***Trumpets blowing loudly***
Yes, that’s right. I have been blogging for 100 days in a row now. For me, that is a huge accomplishment.
I am the type of person who once I set my mind to do something, I do it.
However, consistency has never been my thing. I let myself get weak and allow myself to skip a day, which then can turn into days/weeks/months/etc. if I’m not careful. I can be like the occasional dripping faucet. Anyone wanting proof of that can look at my newsletter. I’ll go for a long time without sending out a newsletter, then I’ll try to get going (hitting that reset button) and I’ll send out 2 per month for a few months, and then it dies out. My blog has been like that too over the years. Yeah, I probably shouldn’t be admitting this so publicly, but oh well. It’s true. I can only fight the demons I can name, and lack of consistency is one of them for me. Not that I’m not self-disciplined or even capable of being self-directed. I’m very independent and don’t need anyone else to supervise me. But I think consistency scares me. Probably a form of fear of commitment, I’m certain a psychologist would say. Whatever.

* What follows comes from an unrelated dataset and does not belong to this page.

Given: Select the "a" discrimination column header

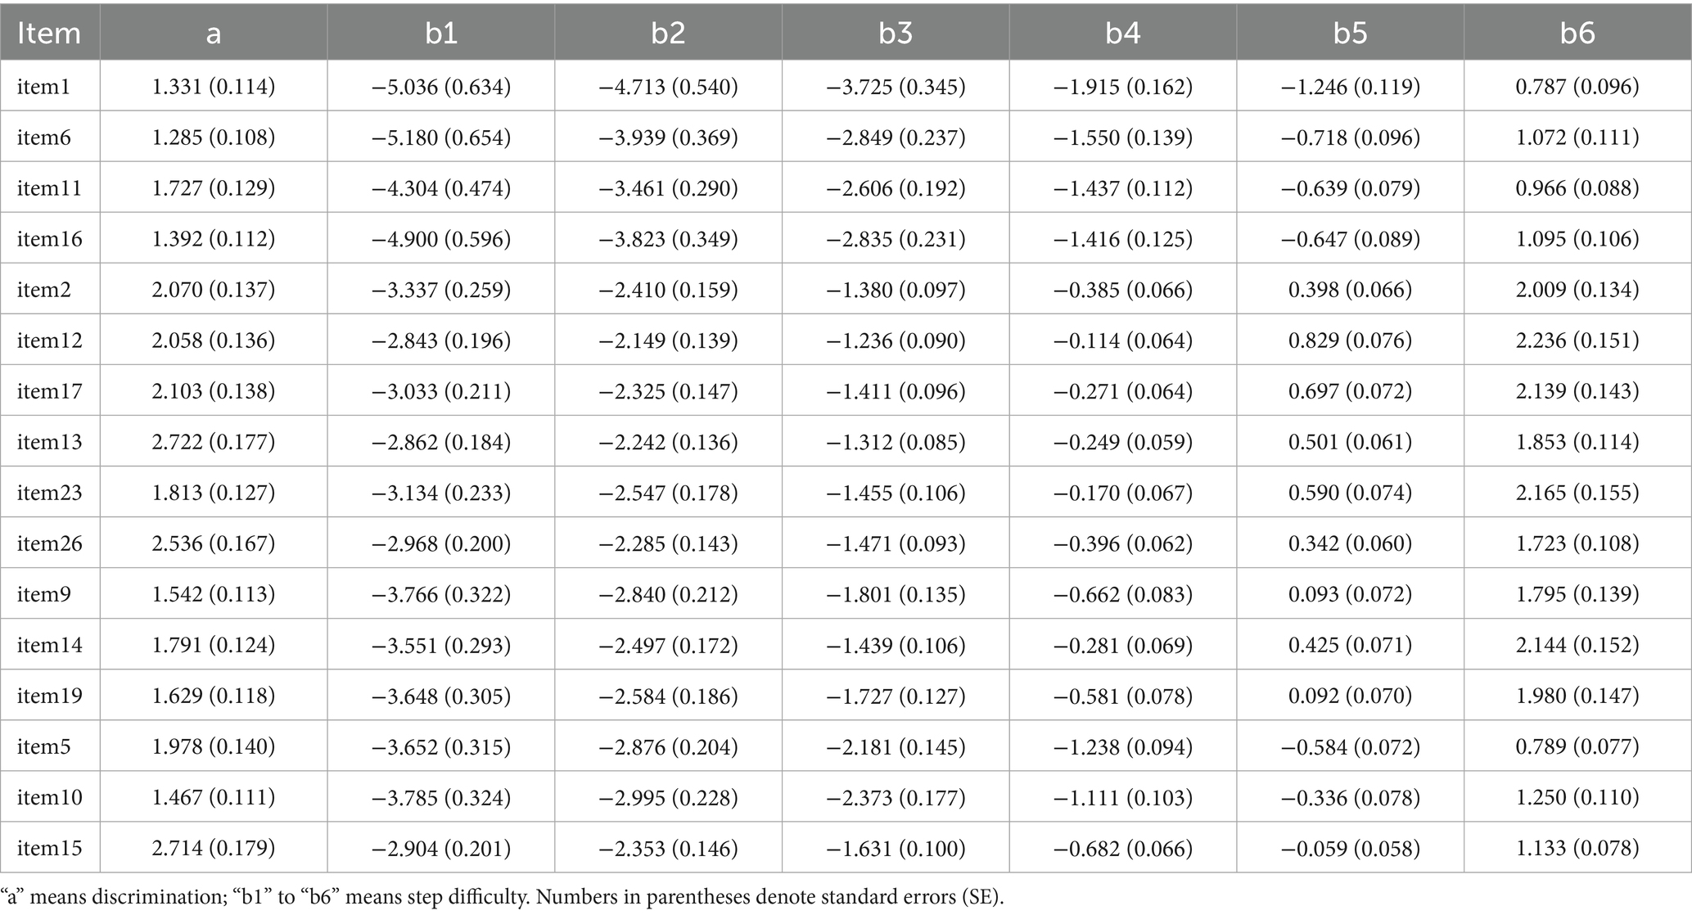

So, for me to say that I’ve gone for a 100 days, even when I’ve gotten busy with shows or publishing, or not really had much to say, or (worse) when I’ve been too depressed to write, is very good for me. It helps me to prove to myself that I can put my head down and push through, that I am strong, that just a little every day will move me forward. It really is the key.
I appreciate you who have been with me through this, whether you were reading my blog before I started this streak, or if you discovered me during this time and joined the ride. We all deserve cake!